WHAT TO DO:
Transcribe every line of the entries exactly.

- - - - - - -

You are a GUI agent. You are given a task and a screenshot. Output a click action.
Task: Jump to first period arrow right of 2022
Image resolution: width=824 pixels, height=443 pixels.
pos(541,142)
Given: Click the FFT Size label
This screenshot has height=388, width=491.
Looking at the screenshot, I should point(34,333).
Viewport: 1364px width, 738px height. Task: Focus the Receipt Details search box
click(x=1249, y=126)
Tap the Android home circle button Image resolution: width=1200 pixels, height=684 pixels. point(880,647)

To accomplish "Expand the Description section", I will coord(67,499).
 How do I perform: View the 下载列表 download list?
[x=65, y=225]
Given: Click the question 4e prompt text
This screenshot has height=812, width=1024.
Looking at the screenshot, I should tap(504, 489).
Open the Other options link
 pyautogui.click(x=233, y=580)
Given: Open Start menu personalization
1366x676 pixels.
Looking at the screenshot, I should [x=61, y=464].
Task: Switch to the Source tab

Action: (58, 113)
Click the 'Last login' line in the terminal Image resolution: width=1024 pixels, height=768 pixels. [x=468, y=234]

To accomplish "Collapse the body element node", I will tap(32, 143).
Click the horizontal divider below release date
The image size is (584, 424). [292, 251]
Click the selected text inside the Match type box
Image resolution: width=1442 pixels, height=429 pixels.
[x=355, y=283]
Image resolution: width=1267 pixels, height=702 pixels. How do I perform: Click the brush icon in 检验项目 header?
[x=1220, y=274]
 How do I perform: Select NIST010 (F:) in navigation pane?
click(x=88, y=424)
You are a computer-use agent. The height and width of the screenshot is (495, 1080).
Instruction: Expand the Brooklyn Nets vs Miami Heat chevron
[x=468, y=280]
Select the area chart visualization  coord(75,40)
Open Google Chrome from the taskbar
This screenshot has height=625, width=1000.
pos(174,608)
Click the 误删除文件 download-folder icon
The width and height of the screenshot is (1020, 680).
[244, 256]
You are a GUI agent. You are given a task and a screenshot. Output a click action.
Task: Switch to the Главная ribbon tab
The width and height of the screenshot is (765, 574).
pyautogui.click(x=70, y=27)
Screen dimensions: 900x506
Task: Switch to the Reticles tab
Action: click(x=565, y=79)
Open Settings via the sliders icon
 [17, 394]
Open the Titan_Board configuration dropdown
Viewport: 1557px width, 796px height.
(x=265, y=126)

- - - - - - -

WORKED SOLUTION:
You are a GUI agent. You are given a task and a screenshot. Output a click action.
Task: Jump to first period arrow right of 2022
Image resolution: width=824 pixels, height=443 pixels.
pos(541,142)
Given: Click the FFT Size label
This screenshot has height=388, width=491.
Looking at the screenshot, I should point(34,333).
Viewport: 1364px width, 738px height. Task: Focus the Receipt Details search box
click(x=1249, y=126)
Tap the Android home circle button Image resolution: width=1200 pixels, height=684 pixels. point(880,647)

To accomplish "Expand the Description section", I will coord(67,499).
 How do I perform: View the 下载列表 download list?
[x=65, y=225]
Given: Click the question 4e prompt text
This screenshot has height=812, width=1024.
Looking at the screenshot, I should tap(504, 489).
Open the Other options link
 pyautogui.click(x=233, y=580)
Given: Open Start menu personalization
1366x676 pixels.
Looking at the screenshot, I should [x=61, y=464].
Task: Switch to the Source tab

Action: (58, 113)
Click the 'Last login' line in the terminal Image resolution: width=1024 pixels, height=768 pixels. [x=468, y=234]

To accomplish "Collapse the body element node", I will tap(32, 143).
Click the horizontal divider below release date
The image size is (584, 424). [292, 251]
Click the selected text inside the Match type box
Image resolution: width=1442 pixels, height=429 pixels.
[x=355, y=283]
Image resolution: width=1267 pixels, height=702 pixels. How do I perform: Click the brush icon in 检验项目 header?
[x=1220, y=274]
 How do I perform: Select NIST010 (F:) in navigation pane?
click(x=88, y=424)
You are a computer-use agent. The height and width of the screenshot is (495, 1080).
Instruction: Expand the Brooklyn Nets vs Miami Heat chevron
[x=468, y=280]
Select the area chart visualization  coord(75,40)
Open Google Chrome from the taskbar
This screenshot has height=625, width=1000.
pos(174,608)
Click the 误删除文件 download-folder icon
The width and height of the screenshot is (1020, 680).
[244, 256]
You are a GUI agent. You are given a task and a screenshot. Output a click action.
Task: Switch to the Главная ribbon tab
The width and height of the screenshot is (765, 574).
pyautogui.click(x=70, y=27)
Screen dimensions: 900x506
Task: Switch to the Reticles tab
Action: click(x=565, y=79)
Open Settings via the sliders icon
 [17, 394]
Open the Titan_Board configuration dropdown
Viewport: 1557px width, 796px height.
(x=265, y=126)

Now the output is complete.